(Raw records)
———
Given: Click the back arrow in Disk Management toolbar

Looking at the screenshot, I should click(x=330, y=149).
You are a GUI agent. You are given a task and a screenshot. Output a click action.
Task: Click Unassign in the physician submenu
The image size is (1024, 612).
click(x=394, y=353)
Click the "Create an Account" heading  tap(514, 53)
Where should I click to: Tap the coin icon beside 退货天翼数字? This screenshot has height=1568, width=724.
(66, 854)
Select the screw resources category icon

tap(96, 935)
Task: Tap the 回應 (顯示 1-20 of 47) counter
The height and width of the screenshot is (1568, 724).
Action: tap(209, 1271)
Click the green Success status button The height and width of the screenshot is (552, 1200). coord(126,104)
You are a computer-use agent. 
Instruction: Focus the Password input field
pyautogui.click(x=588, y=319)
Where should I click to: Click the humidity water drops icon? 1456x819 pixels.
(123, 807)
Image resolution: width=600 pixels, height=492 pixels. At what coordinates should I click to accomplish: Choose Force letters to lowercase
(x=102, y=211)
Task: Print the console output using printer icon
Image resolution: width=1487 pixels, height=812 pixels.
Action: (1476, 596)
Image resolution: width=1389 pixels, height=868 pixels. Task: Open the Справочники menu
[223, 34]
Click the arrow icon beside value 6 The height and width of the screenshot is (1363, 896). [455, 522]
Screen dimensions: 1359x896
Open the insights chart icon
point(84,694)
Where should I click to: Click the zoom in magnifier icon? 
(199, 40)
———
State how many lines of the items above contain the string "Where". Give only the number.

3